Há um par de canções que me toca de forma especial: “Ambiguous Norway” e “Hailey”. A primeira é fruto do luto de Cassandra Jenkins pela morte de David Berman (o criador de Silver Jews e Purple Mountains), com quem se preparava para ir em digressão na altura. A segunda é, segundo a própria, uma canção de amor platónico dedicada à jornalista-modelo-atriz-realizadora Hailey Gates. São ambas lindíssimas e encaixam na perfeição, mas… não deviam. E isso só as torna mais cativantes.

A sensação é semelhante quando tento explicar o género de música/feitiçaria que para aqui vai. É que “Michelangelo” parece bem sentadinha no meio daquela mistura folk/rock/country a que chamam americana, mas o resto do álbum vai da folk bem arranjada de “New Bikini” à música ambiente de “The Ramble”, fruto da colaboração à distância com vários músicos e de passeios pelo Central Park para observar aves quando Nova Iorque enfrentava a pior fase da pandemia. Tudo isto com muito… saxofone.

One, two, three

Isto pode bem ser um bom pedaço de projeção, mas a pandemia parece ser um aspeto central de An Overview On Phenomenal Nature. Não nos temas, mas nos sons. Há algo de meditativo nestas canções, que funcionam como uma receita para a tranquilidade.

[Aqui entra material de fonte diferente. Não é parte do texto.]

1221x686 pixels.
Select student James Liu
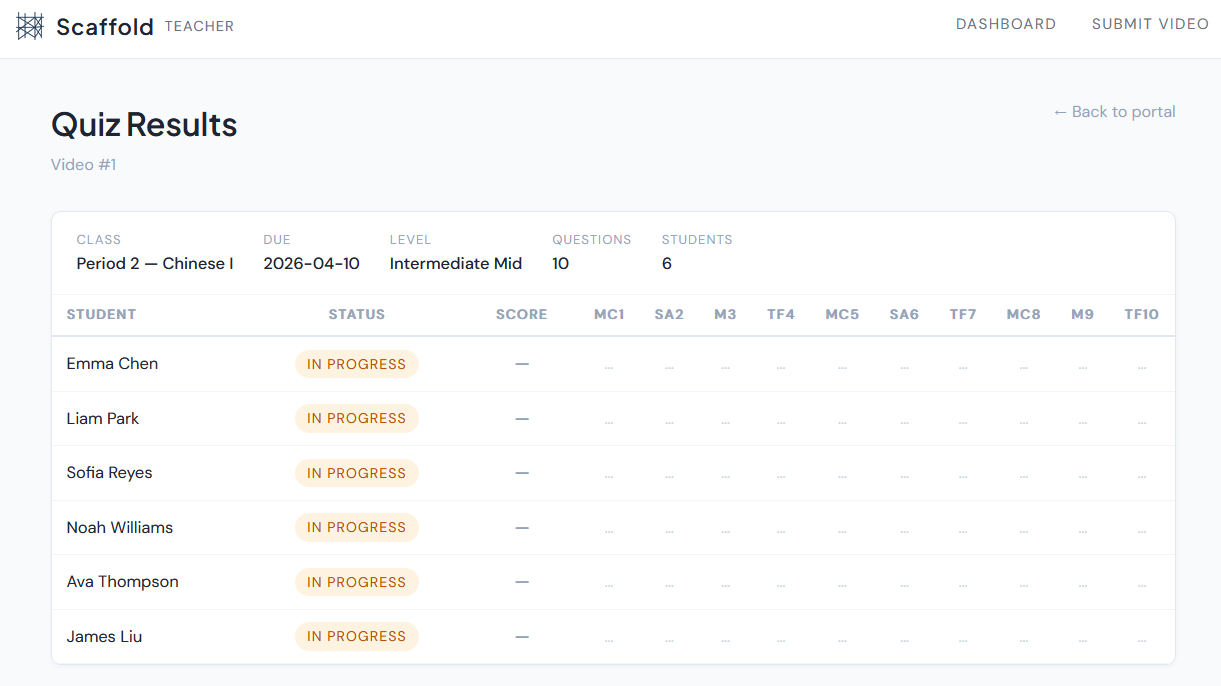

A canção que melhor encapsula esta receita é, claro, “Hard Drive”. Digo “claro” porque é graças a esta canção que este texto existe. Foi esta a canção a que o Pitchfork colou o seu selo de “Best New Music” (viria a fazer o mesmo ao álbum). Foi esta a canção que me deixou fodido da cabeça. E foi a ela que quis voltar imediatamente.

O entrelaçado de spoken word e uma certa cadência pós-rock faz com que “Hard Drive” seja, ao mesmo tempo, a canção mais perturbadora de An Overview On Phenomenal Nature e a melhor. É íntima, mas de todos. Pode puxar a lágrima ou um sorriso largo. Tanto parece música de viagem como coisa para ouvir no escuro. Estranha-se, mas depois entranha-se.

A única coisa que não vejo a acontecer-lhe é ser recebida com indiferença. É o momento mais bonito de um disco que é bonito de uma ponta à outra. Uma obra-prima dentro de outra obra-prima.

Cheio de um certo je ne sais quoi nova-iorquino, cheio de pormenores subtis, cheio de arte e cheio de coração: An Overview On Phenomenal Nature, de Cassandra Jenkins, tem lugar garantido (e merecido) nas listas de melhores do ano.